Who knew. Paving a path.

JERUSALEM, ISRAEL (Photo by Lior Mizrahi/Getty Images)

So this happened today, an article I co-authored appeared in an online Jewish publication.

Seriously. If you would have told my younger self that such a thing would happen, I would have thought you were crazy. Me? Cradle-Lutheran and seminary professor of leadership. What conditions would ever be right for such a thing to happen?

Well it did. Today. And the path from my childhood to this moment was not linear, and frankly the article was more about an opportune moment than a strategic plan, but today Rabbi Hayim Herring and I have an article published in the The New York Jewish Week. “Toward Paving A Path Between Religious And Cultural Wars” is a response to Peter Beinart’s “Breaking Faith” (an article that appeared in the April edition of The Atlantic) but it is also a testimony to the partnership we develop in writing Leading Congregations and Nonprofits in a Connected World (our new book).


As our country seems to be separating into enclaves and seeing difference as division, Hayim and I were quietly talking with leaders of Jewish and Christian congregations and nonprofits who were discovering innovative and creative ways of cultivating communities of meaning and purpose. These communities operated with a posture open to difference and used practices that created dialogue and nurtured relationships. As we learned from each of them, we (as researchers, authors, and religious leaders) were doing the same ourselves – opening ourselves up to a particular other and discovering practices that created rich dialogue and nurtured a deep friendship. All while the national commentary, in the shadow of the presidential election, was highlighting divisions and trying to instill fear. There was a disconnect from our lived experience and the national rhetoric. There have been more times then I can count this past year when I have said, “There has to be another way.”
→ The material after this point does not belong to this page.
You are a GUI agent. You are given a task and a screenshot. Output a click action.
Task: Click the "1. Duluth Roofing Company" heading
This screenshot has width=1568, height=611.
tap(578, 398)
And then two weeks ago, as Hayim and I are both entering each other religious spheres and co-leading learning events, this article starts circulating around social media, and we decide to offer our voice.


Today I taught seminary students, current and future leaders of Christian communities, about how God calls us to open ourself to others – both known and unknown. This call from God is counter to what I have learned and been taught as a person who grew up in Western culture; a culture where individualism reigns and personal happiness has replaced visions of shalom and working for the common good. I believe these words, but I must admit, I am a novice in living them out.

Today I share with you, others known and unknown, my commitment to be part of the movement of paving a path to a new future. I will, in my spheres of influence, be a curious neighbor, open to hearing the stories of people I encounter, and working for justice and peace. And I am grateful for a conversation partner outside my usual circles who is also on such a path. And I invite you to consider ways you too can be part of this movement – a movement where difference does not have to lead to division and otherness does not have to be feared.